Am 20. Februar erscheint sein neues Werk, die autobiografische Erzählung "Die Zukunft der Schönheit" über einen jungen Deutschen, der aus der hessischen Provinz 1966 nach New York kommt. Geboren wurde Delius 1943 in Rom als Sohn eines westfälischen Pfarrers. Sei Vater war von den Nazis als Hilfsprediger an die afrikanische Front geschickt worden. Noch vor Kriegsende kehrte die Familie nach Deutschland zurück und zog ins hessische Wehrda, wo Delius seine Kindheit und Jugend verbrachte.

Schnell wurde klar, dass es ihn zur Literatur zog. Delius studierte Literaturwissenschaft und veröffentlichte mit 19 Jahren seinen ersten Gedichtband. Zu der Zeit, Anfang der 60er Jahre, rumorte es bereits in der jungen Republik, und die Kinder des Wiederaufbaus machten sich bereit für ihren großen Protest.

Von politischer Vereinnahmung allerdings hielt Delius nie etwas. Er beschrieb sich als "Mann jener Öffnungsbewegung vor der darauffolgenden Ideologisierung und Dogmatisierung durch das erneute Scheuklappendenken" der 68er - als "66er".

Ein linker Einzelkämpfer

Aber der politische Impuls ähnelte dem der 68er. Mitte der 60er Jahre veröffentlichte er eine Stimmencollage vom Wirtschaftstag der CDU mit dem Titel "Wir Unternehmer. Über Arbeitgeber, Pinscher und das Volksganze", in der er kritisch die konservative Wirtschaftsideologie auseinandernahm.

Die Linke in der Bundesrepublik hatte einen distanzierten Verbündeten in ihm. Er war zunächst Lektor in den Verlagen Klaus Wagenbach und Rotbuch, wo die Arbeit mit Büchern als "Aufklärung, also als politische Praxis verstanden wurde", wie Delius es beschrieb. Seit Ende der 70er Jahre ist er freier Schriftsteller, lebt nach langen Jahren in Rom heute mit seiner zweiten Frau Ursula Bongaerts in Berlin.

Als linker Einzelkämpfer gegen Zeitgeist und Autoritäten musste er sich auch mit der Justiz herumschlagen. Eine Satire über die Firma Siemens und ein Gedicht ("Moritat auf Helmut Hortens Angst und Ende") über eine bekannte Kaufhauskette gingen nach Klagen ihren Weg durch die Instanzen. 1982 entschied der Bundesgerichtshof, dass Delius weiter behaupten darf, dass die von Kaufhauschef Horten "bezahlten Politiker über Gesetzen schwitzen, die ihm genehm sind und seine Gegner zerfetzen".
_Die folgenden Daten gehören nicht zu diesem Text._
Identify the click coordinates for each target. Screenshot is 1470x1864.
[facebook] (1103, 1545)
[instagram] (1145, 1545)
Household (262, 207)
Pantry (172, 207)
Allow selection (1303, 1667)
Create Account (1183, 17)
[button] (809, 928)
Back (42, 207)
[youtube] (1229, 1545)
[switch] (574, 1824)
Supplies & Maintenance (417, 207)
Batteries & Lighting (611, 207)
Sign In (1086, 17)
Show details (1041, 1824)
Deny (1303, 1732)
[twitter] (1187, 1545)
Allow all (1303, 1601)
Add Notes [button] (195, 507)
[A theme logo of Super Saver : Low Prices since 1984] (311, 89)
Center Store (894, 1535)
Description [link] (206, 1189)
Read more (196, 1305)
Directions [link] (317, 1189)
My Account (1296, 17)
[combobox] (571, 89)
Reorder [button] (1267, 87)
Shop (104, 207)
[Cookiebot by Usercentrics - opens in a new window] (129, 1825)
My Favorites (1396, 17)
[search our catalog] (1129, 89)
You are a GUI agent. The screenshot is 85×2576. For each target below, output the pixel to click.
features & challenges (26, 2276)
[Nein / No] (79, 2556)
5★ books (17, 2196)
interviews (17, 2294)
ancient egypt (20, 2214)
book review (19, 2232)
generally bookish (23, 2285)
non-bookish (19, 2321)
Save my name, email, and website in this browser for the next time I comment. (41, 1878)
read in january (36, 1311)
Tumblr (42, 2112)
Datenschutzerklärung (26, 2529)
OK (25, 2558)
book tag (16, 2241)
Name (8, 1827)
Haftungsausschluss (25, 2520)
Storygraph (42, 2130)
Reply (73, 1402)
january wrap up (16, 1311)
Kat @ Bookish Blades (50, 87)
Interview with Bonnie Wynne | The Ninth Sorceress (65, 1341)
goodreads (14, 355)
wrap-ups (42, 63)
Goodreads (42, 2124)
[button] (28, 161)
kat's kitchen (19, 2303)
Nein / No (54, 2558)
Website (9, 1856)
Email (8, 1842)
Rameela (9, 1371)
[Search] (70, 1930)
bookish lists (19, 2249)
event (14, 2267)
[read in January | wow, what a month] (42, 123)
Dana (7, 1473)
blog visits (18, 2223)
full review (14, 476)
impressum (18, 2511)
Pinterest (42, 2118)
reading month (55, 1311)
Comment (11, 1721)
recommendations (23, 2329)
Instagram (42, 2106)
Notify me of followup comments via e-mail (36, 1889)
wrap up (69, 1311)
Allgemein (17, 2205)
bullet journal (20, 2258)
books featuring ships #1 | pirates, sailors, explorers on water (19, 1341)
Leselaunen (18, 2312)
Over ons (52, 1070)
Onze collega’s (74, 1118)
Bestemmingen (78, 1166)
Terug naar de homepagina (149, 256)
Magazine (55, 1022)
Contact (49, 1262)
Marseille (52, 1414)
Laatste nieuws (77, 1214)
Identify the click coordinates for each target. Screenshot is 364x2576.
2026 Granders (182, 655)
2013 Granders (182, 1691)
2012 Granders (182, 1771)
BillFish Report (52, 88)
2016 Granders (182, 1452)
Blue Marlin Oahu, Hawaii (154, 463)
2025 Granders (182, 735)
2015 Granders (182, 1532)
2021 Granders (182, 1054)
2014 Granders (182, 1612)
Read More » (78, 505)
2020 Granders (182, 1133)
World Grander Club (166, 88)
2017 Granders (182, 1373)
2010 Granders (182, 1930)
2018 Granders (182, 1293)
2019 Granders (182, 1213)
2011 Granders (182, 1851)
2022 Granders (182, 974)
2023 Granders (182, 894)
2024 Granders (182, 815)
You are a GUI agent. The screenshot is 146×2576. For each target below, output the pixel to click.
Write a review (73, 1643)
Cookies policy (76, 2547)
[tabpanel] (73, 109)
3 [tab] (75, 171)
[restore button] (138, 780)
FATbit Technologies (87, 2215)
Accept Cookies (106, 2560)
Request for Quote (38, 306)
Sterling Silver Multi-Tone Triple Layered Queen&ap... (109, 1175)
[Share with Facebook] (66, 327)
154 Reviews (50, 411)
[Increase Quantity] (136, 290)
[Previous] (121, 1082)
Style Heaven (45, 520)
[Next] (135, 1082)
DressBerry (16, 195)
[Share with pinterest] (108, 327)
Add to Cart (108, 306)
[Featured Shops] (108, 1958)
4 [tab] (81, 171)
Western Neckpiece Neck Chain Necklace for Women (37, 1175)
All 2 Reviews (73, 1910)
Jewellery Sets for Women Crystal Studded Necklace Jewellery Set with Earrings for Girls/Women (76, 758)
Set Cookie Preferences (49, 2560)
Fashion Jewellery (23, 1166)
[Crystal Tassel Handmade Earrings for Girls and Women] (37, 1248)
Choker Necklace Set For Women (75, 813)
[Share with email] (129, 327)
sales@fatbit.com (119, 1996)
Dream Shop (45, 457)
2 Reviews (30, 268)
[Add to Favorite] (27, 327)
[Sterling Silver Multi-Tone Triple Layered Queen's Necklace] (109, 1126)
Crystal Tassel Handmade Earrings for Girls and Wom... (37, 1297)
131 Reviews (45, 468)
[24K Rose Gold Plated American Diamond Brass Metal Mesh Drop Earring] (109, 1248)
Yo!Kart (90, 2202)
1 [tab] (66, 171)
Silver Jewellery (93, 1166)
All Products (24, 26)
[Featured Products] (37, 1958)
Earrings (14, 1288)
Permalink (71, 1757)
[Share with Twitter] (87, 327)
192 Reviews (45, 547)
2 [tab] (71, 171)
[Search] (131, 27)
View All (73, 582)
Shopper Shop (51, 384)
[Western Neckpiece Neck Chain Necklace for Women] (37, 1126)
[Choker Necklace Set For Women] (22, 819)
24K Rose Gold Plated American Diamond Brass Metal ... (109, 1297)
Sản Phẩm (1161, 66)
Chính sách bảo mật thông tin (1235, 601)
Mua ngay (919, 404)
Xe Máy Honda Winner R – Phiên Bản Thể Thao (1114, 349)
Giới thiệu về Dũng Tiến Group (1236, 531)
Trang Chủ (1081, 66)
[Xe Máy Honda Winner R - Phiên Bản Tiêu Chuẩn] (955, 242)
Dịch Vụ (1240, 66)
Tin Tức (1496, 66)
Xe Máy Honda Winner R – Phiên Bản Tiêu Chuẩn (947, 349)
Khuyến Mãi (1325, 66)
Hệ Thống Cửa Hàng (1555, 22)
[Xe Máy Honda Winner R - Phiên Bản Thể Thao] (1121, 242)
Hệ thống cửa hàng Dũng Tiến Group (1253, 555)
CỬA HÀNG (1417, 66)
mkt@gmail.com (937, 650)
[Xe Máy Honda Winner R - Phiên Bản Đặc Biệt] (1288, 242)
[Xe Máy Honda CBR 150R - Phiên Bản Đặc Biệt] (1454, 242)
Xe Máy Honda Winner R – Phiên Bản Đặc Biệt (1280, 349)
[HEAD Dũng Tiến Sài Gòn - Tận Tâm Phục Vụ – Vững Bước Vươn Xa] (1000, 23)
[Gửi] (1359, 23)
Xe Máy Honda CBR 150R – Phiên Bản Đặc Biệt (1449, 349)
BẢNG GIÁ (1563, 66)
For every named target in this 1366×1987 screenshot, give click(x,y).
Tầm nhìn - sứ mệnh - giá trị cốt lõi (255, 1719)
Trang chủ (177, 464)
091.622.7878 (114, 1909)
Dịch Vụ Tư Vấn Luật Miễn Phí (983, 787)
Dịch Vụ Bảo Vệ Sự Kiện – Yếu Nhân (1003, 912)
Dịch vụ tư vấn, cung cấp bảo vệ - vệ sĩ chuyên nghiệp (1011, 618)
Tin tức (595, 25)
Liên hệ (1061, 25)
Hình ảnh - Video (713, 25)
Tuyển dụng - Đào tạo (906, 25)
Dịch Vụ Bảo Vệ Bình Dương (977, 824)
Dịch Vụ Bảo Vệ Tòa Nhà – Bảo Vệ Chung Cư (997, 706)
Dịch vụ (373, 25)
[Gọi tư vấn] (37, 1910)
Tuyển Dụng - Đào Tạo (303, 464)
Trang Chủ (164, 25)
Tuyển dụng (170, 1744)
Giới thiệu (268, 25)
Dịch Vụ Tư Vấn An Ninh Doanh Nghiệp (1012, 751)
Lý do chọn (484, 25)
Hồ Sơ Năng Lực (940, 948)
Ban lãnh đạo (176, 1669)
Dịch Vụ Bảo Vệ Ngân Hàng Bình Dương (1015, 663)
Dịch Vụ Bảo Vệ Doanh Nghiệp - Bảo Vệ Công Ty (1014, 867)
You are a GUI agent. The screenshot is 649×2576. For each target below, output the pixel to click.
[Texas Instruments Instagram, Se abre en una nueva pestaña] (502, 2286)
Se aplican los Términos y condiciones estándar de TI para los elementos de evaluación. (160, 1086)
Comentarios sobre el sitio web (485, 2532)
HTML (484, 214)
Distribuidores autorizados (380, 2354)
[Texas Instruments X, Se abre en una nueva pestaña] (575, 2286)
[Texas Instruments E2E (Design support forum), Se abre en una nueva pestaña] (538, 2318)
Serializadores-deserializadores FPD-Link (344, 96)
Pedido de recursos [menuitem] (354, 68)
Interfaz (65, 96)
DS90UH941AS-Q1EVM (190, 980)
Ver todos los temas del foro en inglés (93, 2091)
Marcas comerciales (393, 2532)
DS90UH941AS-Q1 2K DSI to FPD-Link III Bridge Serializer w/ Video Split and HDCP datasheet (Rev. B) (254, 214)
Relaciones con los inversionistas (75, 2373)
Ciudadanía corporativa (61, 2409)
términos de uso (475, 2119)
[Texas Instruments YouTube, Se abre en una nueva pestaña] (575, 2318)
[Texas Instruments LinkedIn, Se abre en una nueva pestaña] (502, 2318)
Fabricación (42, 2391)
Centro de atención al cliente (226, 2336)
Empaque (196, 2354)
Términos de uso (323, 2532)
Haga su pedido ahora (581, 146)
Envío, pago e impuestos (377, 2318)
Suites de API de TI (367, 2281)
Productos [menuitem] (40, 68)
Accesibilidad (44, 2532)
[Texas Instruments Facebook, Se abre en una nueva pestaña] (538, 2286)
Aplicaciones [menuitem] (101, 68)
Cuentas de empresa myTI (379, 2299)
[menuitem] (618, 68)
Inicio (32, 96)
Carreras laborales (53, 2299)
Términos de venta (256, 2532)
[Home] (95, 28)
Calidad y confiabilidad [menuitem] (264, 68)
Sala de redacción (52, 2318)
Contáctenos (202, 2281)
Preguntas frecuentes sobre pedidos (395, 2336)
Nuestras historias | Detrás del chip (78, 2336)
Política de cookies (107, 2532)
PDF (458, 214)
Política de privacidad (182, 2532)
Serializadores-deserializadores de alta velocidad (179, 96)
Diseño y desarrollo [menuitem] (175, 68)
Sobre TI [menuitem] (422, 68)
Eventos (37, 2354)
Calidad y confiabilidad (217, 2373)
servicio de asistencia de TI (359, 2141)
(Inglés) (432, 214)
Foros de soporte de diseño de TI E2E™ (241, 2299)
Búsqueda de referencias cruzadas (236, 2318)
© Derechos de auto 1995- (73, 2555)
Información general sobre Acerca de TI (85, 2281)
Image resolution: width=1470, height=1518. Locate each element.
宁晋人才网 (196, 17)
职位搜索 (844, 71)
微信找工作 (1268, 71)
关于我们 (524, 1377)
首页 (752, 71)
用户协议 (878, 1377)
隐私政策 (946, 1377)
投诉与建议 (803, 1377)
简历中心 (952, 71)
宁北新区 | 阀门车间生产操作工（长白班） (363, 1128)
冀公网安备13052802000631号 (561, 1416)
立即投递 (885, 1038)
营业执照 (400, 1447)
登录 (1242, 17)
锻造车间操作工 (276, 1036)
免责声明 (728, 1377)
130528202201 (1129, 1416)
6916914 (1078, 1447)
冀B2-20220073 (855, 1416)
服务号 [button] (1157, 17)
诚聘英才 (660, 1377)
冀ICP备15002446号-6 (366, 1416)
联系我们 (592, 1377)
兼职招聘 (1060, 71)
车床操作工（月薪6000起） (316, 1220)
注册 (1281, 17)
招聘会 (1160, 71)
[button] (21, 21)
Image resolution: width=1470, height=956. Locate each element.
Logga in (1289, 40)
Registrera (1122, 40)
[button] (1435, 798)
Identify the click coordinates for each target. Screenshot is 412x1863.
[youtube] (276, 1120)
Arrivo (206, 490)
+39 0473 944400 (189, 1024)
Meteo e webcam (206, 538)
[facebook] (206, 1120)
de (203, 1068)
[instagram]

F. C. Delius gilt heute als einer der großen Chronisten der Bundesrepublik, vor allem über die 70er und 80er Jahre. Über den Deutschen Herbst 1977 verfasste er drei Romane und zeigte sich dabei auch formal als Nachfahre der großen modernen Autoren: In "Ein Held der inneren Sicherheit" (1981) finden sich surreale Episoden, innere Monologe und Montagen.

"Zurück in feudalistischen Zeiten"

Delius ist immer ein formbewusster, reflektierter Autor geblieben, der sich mit Vorliebe auf die großen Themen der Zeit stürzte. In "Mogadischu Fensterplatz" (1987) und "Himmelfahrt eines Staatsfeindes" (1992) verarbeitet er die Entführung eines Linienfluges durch Terroristen sowie die spätere Beerdigung dreier RAF-Mitglieder.

Fast 40 Bücher sind bis heute von ihm erschienen, darunter "Die Birnen von Ribbeck" (1991) über das Ende der DDR, "Der Sonntag, an dem ich Weltmeister wurde" (1994) über das Wunder von Bern 1954, oder "Die Frau, für die ich den Computer erfand" (2009) über Computerpioniere. In "Bildnis der Mutter als junge Frau" geht es um seine Familiengeschichte, er erhielt dafür 2009 den Evangelischen Buchpreis.

Mit der Politik hat er nie seinen Frieden gemacht: "Seit die bürgerlichen Werte an den Finanzplätzen verschleudert werden, der Liberalismus zum Lobbyismus und zur Marktblödheit verkommt, scheinen die Demokratien in feudalistische Zeiten zurückzutaumeln."

Doch trotz seiner satirischen Schärfe bescheinigte ihm die Deutsche Akademie für Sprache und Dichtung eine "menschenfreundliche Sensibilität". Und der Autor und Kritiker Helmut Böttiger urteilte, Delius bleibe "immer redlich angesichts des landläufigen Opportunismus, und immer abseits jeglichen Zynismus".